Monday, May 12, 2008

Another 'question of the day'...

This time, the question is not because it was poorly phrased.  It is because it is regarding an area I want to bring to the attention of a larger audience.

The question went like this:

 

<quote>

Suppose, I have a table having country currency combinations with a primary currency. The below is a sample data.

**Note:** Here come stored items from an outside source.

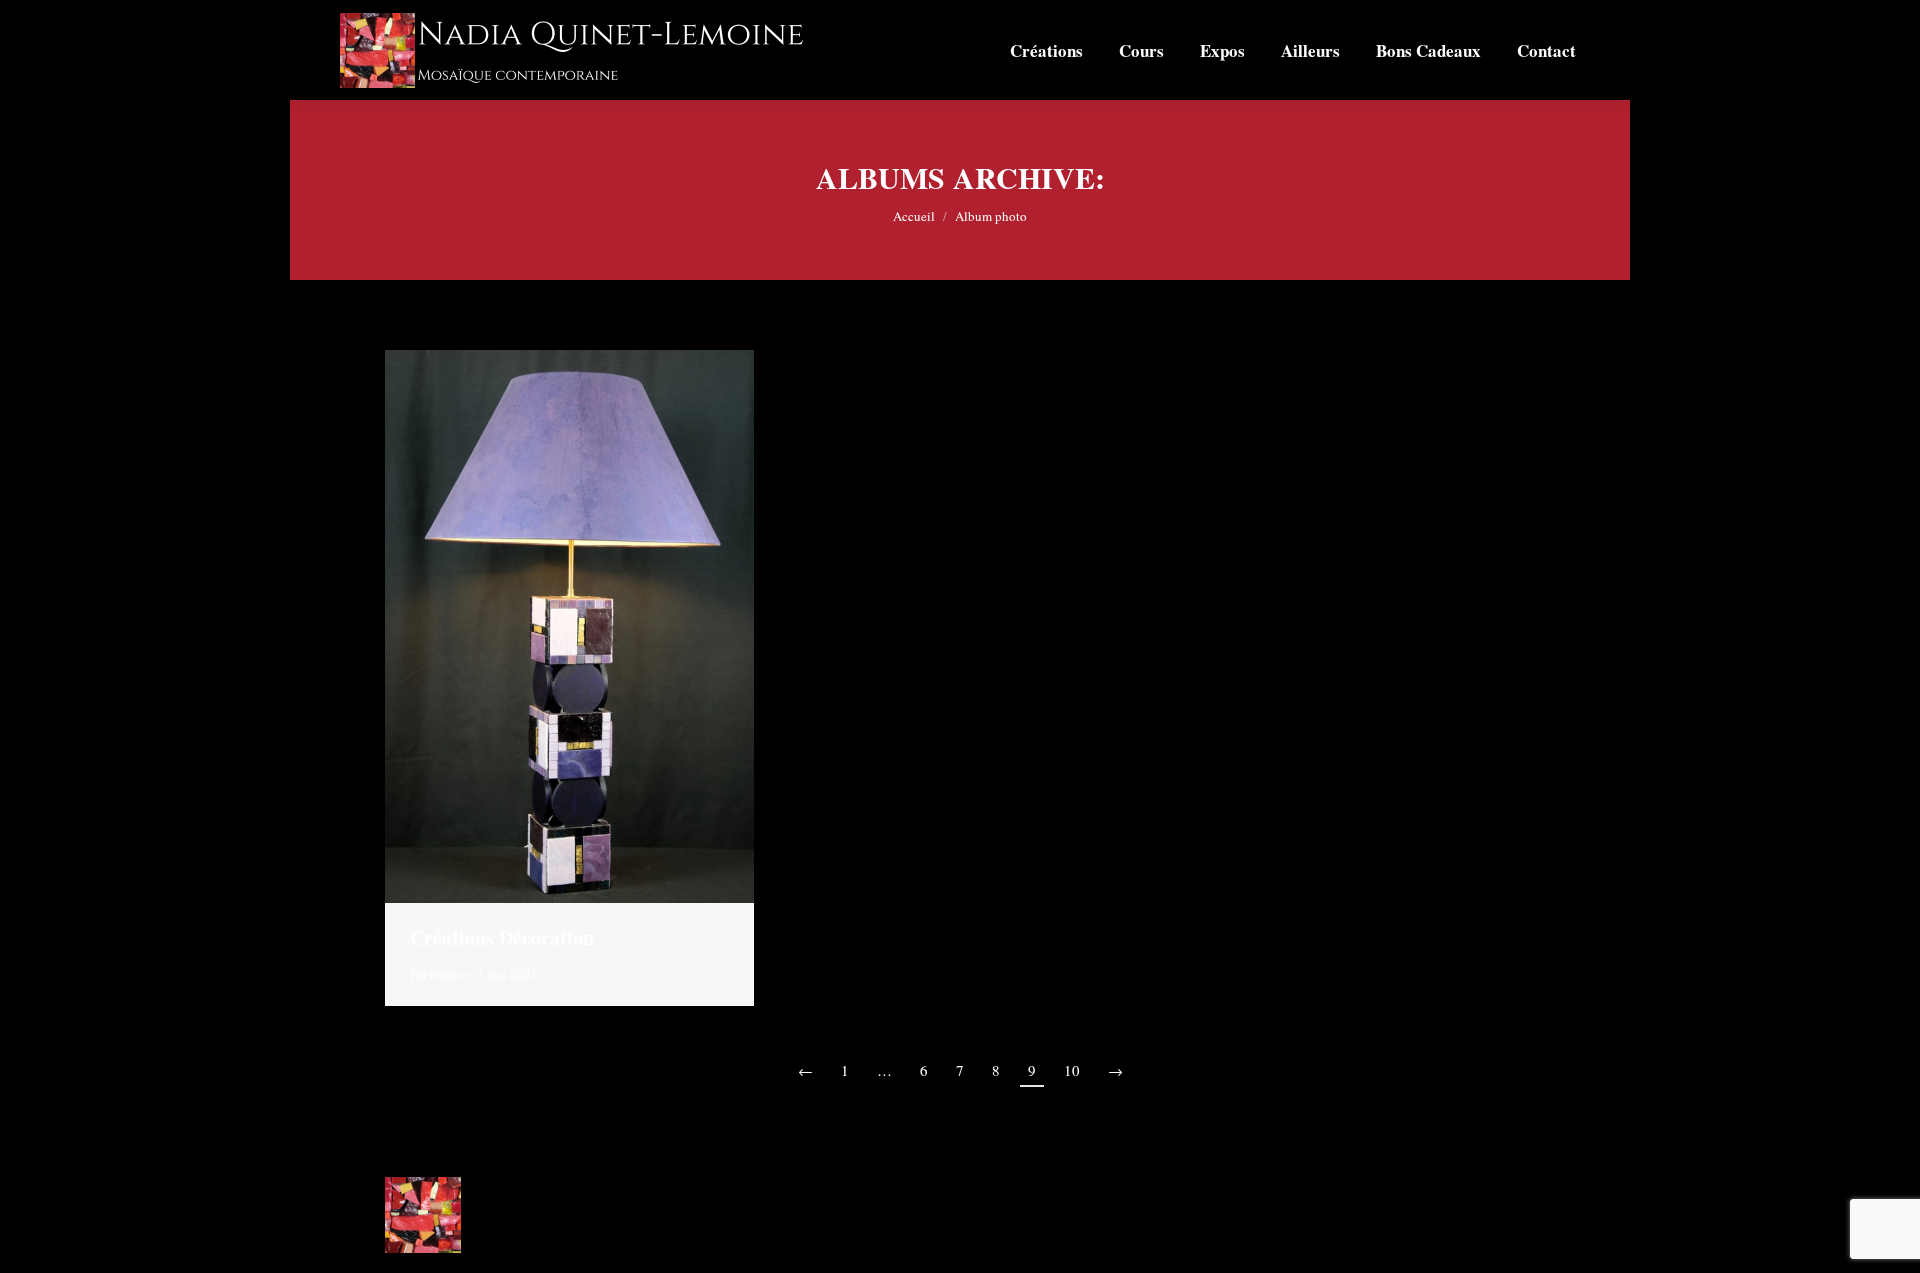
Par (436, 974)
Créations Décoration (502, 937)
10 (1072, 1070)
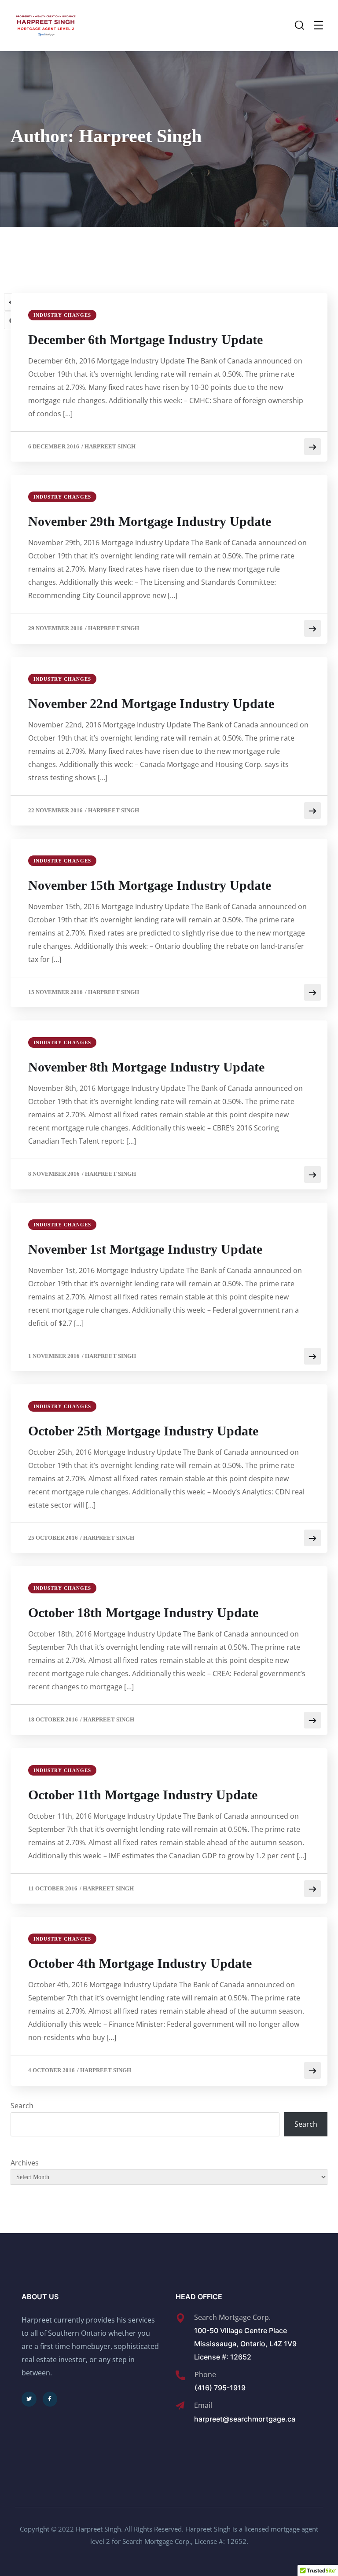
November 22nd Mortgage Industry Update (151, 703)
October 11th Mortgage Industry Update (142, 1794)
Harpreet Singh (110, 446)
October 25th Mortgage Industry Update (143, 1431)
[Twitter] (29, 2399)
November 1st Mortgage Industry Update (145, 1249)
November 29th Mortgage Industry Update (149, 521)
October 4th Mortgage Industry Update (140, 1963)
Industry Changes (62, 315)
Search (22, 2105)
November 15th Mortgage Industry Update (149, 885)
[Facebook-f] (50, 2399)
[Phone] (180, 2375)
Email (203, 2405)
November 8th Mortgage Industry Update (146, 1067)
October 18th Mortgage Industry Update (143, 1612)
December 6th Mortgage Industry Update (145, 339)
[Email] (180, 2405)
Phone (205, 2374)
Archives (25, 2163)
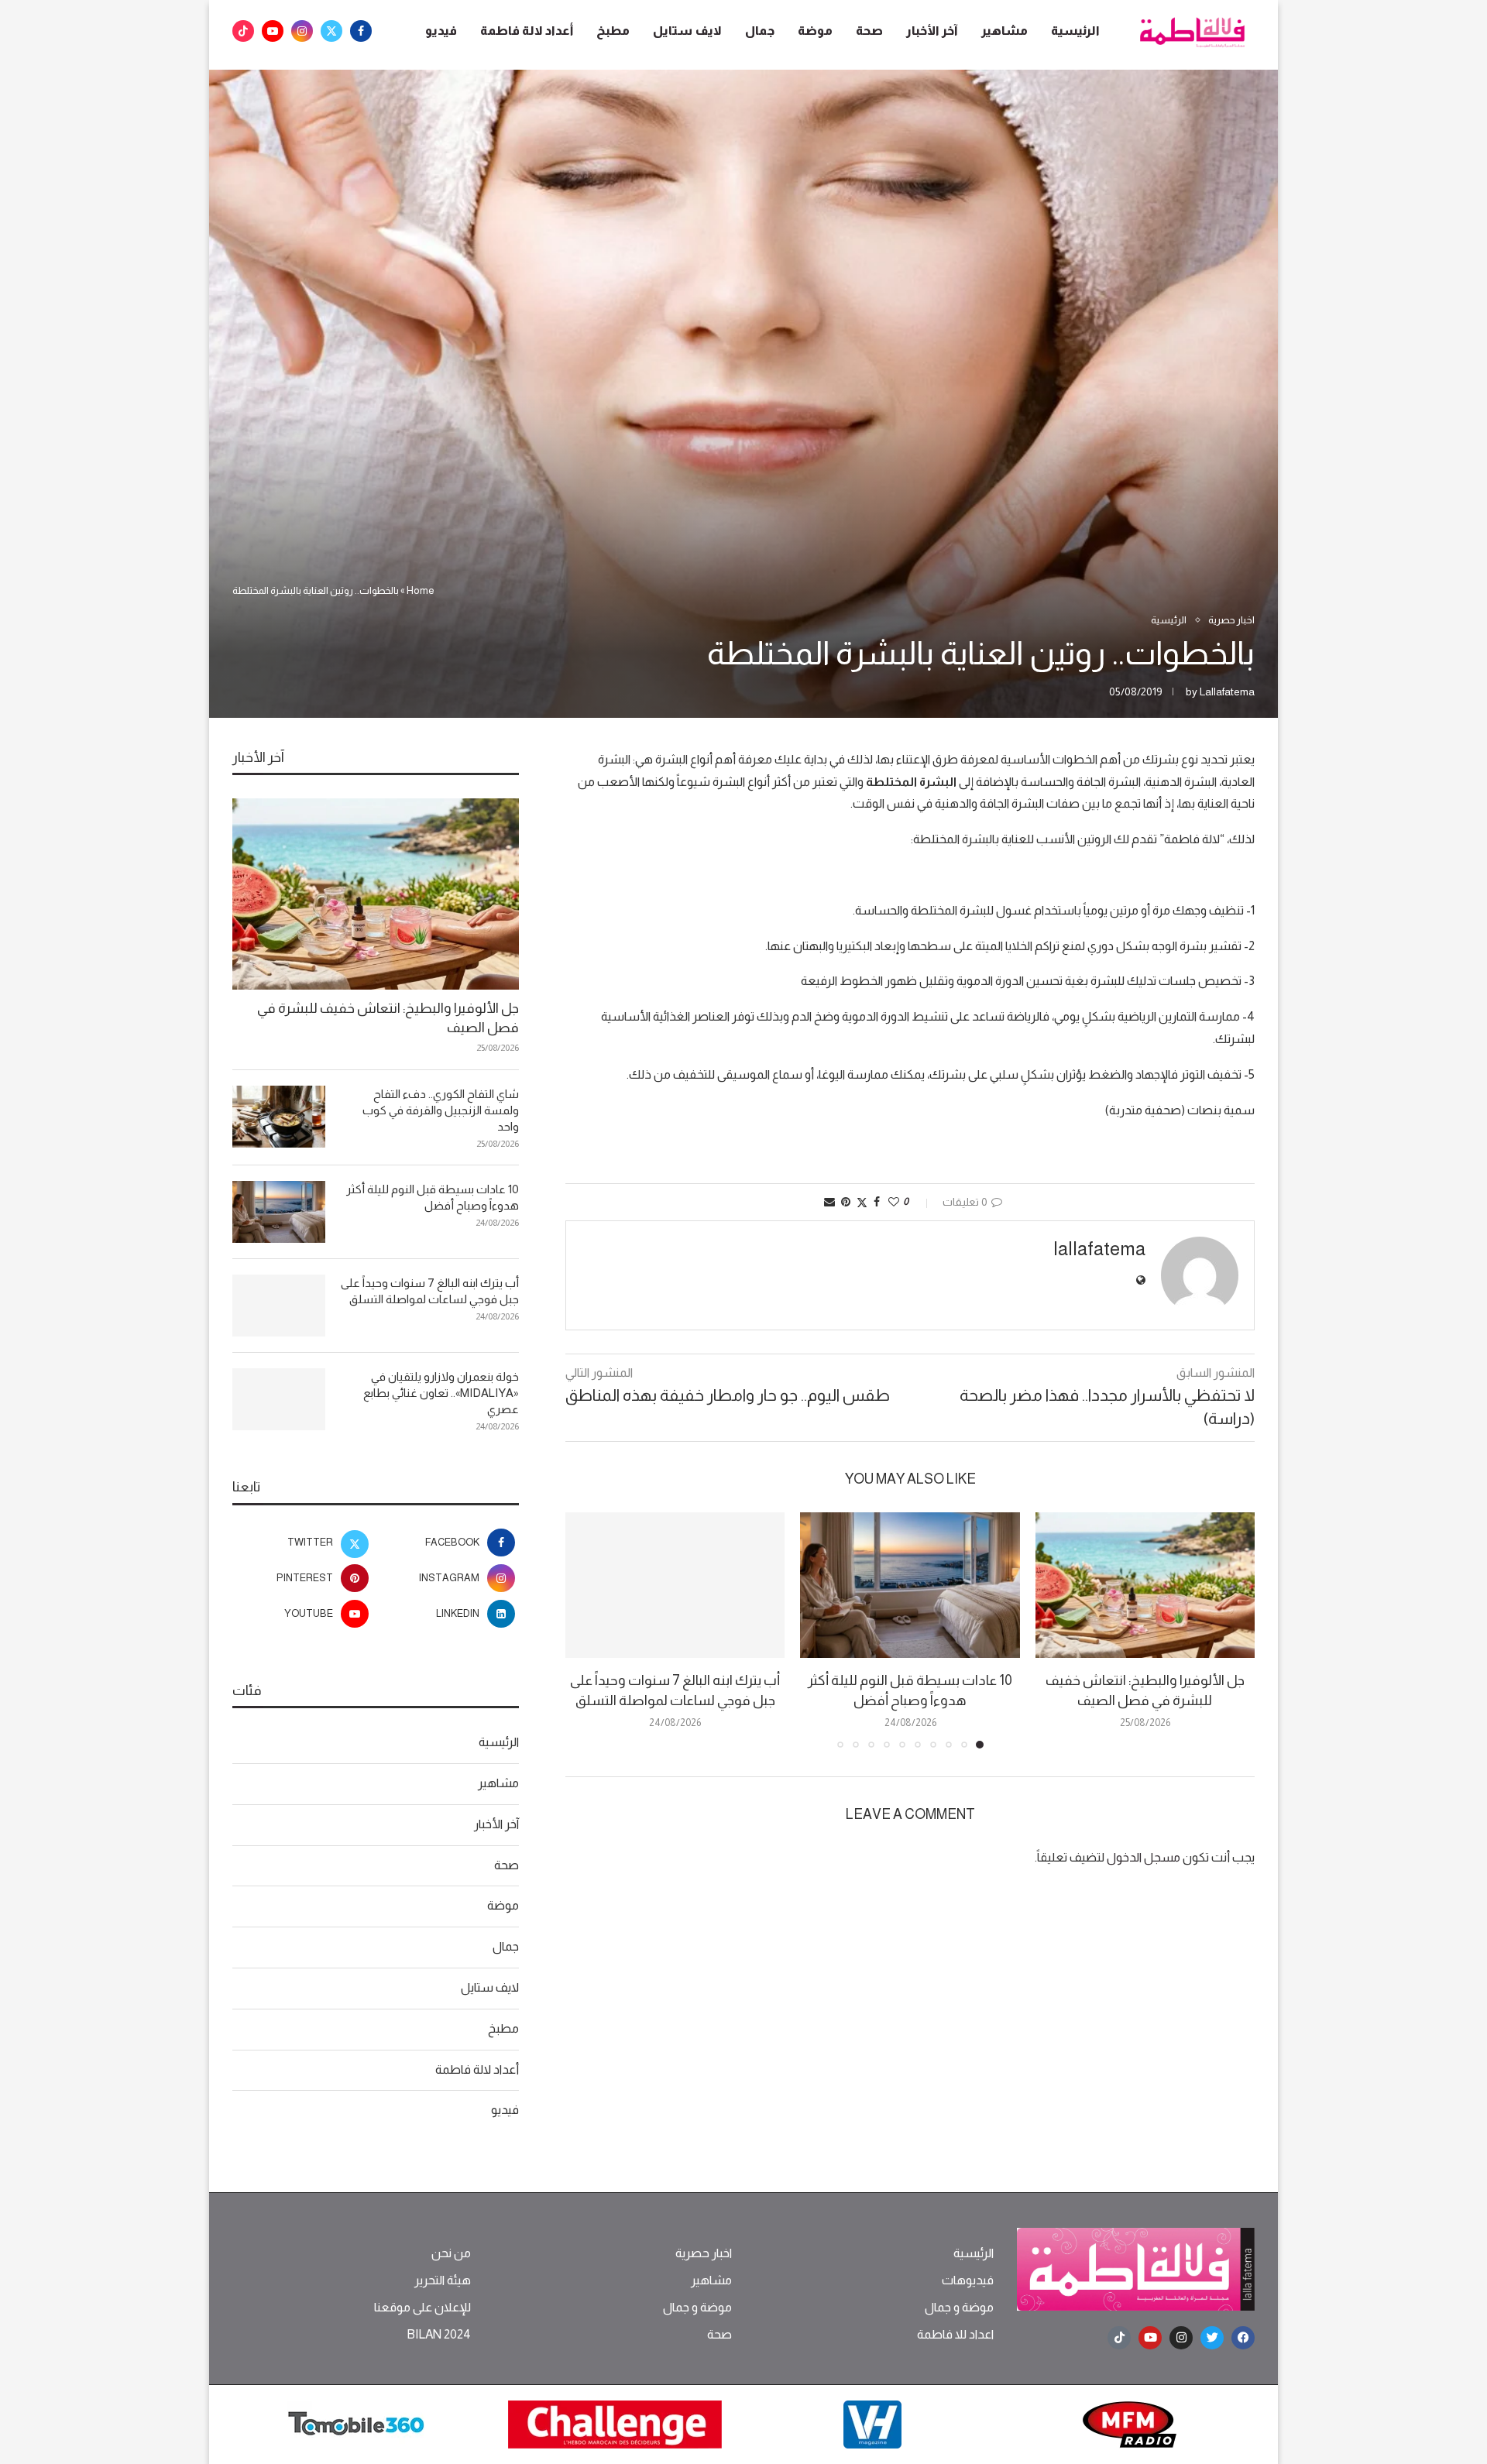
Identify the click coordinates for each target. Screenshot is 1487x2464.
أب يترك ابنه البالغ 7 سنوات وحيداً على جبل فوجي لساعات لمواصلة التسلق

Country        Currency    Primary_Currency
US USD Y
US USN N
US USS N




And, I have a before update trigger on the above table for each row

(using autonomous transaction to avoid mutating error)
to check whether


the country has any primary currency. I am giving the below update.



</quote>




Ok, serious red flags here - They have a business rule apparently that AT MOST one currency can be "primary" for a given country - that is - COUNTRY must be UNIQUE when PRIMARY_CURRENCY='Y' (what I call selective uniqueness).  Now, I might suggest we are missing an entity in this model - that is, the primary currency 'flag' should not be there, but rather there should be two entities - primary_currency, and other_currencies - perhaps.  Then, the problem is simple - COUNTRY would be the primary key of the primary_currency table - and COUNTRY,CURRENCY would be the primary key of the other - an in fact, if the rule was "A country may have at most one primary currency and must have at least one primary currency" - then enforcing that more complex one would be trivial - just add a foreign key from other_currencies to primary_currency - and you are done.  Could not be easier. 



But - back to the red flags:




  • I have a before update trigger:  I have written many times that you cannot enforce integrity constraints that cross objects (tables) in the database (like referential integrity does), nor constraints that cross rows in a single table (like uniqueness does) without using the LOCK TABLE command.  Since reads are not blocked by writes - and you cannot see others uncommitted work - you need to serialize access.


  • Using autonomous_transaction:  These are almost universally "misapplied".  They have one use - in a "LOG_ERRORS" routine, called from a WHEN OTHERS exception handler (which would of course be followed by RAISE;)


  • Using autonomous_transaction to avoid mutating error:  Ok, now I know we are in serious trouble here.  If you have to use an autonomous transaction to avoid a mutating table constraint (not error, a constraint, a subtle warning to the developer "what you are trying to do is something you should not be doing") - you have a bug in your code, I'm 99.999999% certain of that - I would be very hard pressed to come up with a valid reason in real life to use an autonomous transaction to avoid a mutating table constraint.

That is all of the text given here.